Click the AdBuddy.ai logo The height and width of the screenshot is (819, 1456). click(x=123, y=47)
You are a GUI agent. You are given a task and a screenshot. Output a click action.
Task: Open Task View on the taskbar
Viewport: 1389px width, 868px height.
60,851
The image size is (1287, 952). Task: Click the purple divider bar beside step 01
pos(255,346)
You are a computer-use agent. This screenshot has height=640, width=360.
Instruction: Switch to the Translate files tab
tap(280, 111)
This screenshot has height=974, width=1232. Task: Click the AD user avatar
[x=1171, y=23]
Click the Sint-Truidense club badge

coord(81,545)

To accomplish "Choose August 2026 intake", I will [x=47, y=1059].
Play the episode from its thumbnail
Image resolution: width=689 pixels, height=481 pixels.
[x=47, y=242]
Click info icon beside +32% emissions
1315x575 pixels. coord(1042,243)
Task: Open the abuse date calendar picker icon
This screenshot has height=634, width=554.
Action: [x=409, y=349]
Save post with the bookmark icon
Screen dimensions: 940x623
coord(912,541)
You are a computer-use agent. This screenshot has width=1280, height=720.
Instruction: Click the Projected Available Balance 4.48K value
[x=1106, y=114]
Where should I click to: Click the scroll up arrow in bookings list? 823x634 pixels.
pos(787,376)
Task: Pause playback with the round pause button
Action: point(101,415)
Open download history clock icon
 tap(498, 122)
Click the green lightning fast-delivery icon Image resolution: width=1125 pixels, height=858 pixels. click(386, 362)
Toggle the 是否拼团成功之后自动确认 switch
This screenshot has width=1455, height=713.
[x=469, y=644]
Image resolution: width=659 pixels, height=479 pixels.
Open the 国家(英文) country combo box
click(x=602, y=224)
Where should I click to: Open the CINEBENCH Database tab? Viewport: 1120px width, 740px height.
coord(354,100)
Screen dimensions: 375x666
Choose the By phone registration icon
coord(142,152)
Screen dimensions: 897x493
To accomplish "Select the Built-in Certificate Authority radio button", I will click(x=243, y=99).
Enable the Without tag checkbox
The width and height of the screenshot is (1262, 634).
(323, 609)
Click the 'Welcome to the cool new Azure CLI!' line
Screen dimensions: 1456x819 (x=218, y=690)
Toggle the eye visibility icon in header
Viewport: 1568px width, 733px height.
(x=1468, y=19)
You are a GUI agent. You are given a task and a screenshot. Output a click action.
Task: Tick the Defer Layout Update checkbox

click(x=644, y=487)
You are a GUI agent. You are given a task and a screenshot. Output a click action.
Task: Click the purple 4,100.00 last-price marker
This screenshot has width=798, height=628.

________________________

Problem requirements: Can you quote the records exactly, starting with the line containing "Click info icon beside +32% emissions" and continuing through the end of the records?

Complete answer:
Click info icon beside +32% emissions
1315x575 pixels. coord(1042,243)
Task: Open the abuse date calendar picker icon
This screenshot has height=634, width=554.
Action: [x=409, y=349]
Save post with the bookmark icon
Screen dimensions: 940x623
coord(912,541)
You are a computer-use agent. This screenshot has width=1280, height=720.
Instruction: Click the Projected Available Balance 4.48K value
[x=1106, y=114]
Where should I click to: Click the scroll up arrow in bookings list? 823x634 pixels.
pos(787,376)
Task: Pause playback with the round pause button
Action: point(101,415)
Open download history clock icon
 tap(498, 122)
Click the green lightning fast-delivery icon Image resolution: width=1125 pixels, height=858 pixels. click(386, 362)
Toggle the 是否拼团成功之后自动确认 switch
This screenshot has width=1455, height=713.
[x=469, y=644]
Image resolution: width=659 pixels, height=479 pixels.
Open the 国家(英文) country combo box
click(x=602, y=224)
Where should I click to: Open the CINEBENCH Database tab? Viewport: 1120px width, 740px height.
coord(354,100)
Screen dimensions: 375x666
Choose the By phone registration icon
coord(142,152)
Screen dimensions: 897x493
To accomplish "Select the Built-in Certificate Authority radio button", I will click(x=243, y=99).
Enable the Without tag checkbox
The width and height of the screenshot is (1262, 634).
(323, 609)
Click the 'Welcome to the cool new Azure CLI!' line
Screen dimensions: 1456x819 (x=218, y=690)
Toggle the eye visibility icon in header
Viewport: 1568px width, 733px height.
(x=1468, y=19)
You are a GUI agent. You are given a task and a screenshot. Output a click action.
Task: Tick the Defer Layout Update checkbox

click(x=644, y=487)
You are a GUI agent. You are given a task and a screenshot. Output a click action.
Task: Click the purple 4,100.00 last-price marker
This screenshot has width=798, height=628.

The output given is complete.